(Recorded information)
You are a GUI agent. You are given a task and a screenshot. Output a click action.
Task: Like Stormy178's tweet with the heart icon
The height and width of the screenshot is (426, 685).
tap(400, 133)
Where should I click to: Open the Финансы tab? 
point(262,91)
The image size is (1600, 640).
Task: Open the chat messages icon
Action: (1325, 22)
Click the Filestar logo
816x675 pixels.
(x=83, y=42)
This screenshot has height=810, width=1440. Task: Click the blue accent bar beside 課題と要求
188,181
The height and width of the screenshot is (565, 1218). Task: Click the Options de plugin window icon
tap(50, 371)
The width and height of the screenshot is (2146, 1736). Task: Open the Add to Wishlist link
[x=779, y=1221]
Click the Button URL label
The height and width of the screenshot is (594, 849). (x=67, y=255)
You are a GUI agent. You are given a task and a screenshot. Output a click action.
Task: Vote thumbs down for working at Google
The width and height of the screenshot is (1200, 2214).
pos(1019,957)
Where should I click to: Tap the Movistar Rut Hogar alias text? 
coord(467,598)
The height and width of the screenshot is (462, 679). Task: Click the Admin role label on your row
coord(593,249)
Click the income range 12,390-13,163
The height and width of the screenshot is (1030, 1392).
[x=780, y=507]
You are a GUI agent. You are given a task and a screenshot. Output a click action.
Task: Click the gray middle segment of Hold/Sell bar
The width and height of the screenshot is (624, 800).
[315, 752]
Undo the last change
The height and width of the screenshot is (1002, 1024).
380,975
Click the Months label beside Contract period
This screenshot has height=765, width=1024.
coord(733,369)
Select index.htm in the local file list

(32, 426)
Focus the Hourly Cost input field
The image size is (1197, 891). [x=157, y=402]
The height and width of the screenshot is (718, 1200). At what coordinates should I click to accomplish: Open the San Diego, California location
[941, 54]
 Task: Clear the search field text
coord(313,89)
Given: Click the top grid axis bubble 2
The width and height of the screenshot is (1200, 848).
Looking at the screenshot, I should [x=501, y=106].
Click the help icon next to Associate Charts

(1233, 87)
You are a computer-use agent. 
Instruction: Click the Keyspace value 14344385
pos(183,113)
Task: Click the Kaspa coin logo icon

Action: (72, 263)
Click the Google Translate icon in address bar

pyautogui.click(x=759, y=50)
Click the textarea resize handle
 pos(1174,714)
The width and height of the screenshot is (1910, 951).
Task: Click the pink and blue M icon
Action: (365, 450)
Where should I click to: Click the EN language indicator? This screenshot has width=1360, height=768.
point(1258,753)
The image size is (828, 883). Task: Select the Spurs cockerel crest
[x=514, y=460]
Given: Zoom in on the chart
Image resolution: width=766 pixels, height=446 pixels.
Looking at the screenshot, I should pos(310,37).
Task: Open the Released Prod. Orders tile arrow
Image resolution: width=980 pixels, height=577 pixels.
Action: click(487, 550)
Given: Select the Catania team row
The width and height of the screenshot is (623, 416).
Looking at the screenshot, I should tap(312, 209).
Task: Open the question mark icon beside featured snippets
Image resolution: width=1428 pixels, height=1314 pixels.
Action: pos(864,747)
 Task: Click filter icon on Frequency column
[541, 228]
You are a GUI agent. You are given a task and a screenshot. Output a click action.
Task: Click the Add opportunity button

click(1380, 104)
(End Recorded information)
▶ **About this exercise**
Once you reach the line that holds "Click the textarea resize handle", print it and every line after it through the end of the records, word for word.

▶ **Written response**
Click the textarea resize handle
 pos(1174,714)
The width and height of the screenshot is (1910, 951).
Task: Click the pink and blue M icon
Action: (365, 450)
Where should I click to: Click the EN language indicator? This screenshot has width=1360, height=768.
point(1258,753)
The image size is (828, 883). Task: Select the Spurs cockerel crest
[x=514, y=460]
Given: Zoom in on the chart
Image resolution: width=766 pixels, height=446 pixels.
Looking at the screenshot, I should pos(310,37).
Task: Open the Released Prod. Orders tile arrow
Image resolution: width=980 pixels, height=577 pixels.
Action: click(487, 550)
Given: Select the Catania team row
The width and height of the screenshot is (623, 416).
Looking at the screenshot, I should tap(312, 209).
Task: Open the question mark icon beside featured snippets
Image resolution: width=1428 pixels, height=1314 pixels.
Action: pos(864,747)
 Task: Click filter icon on Frequency column
[541, 228]
You are a GUI agent. You are given a task and a screenshot. Output a click action.
Task: Click the Add opportunity button

click(1380, 104)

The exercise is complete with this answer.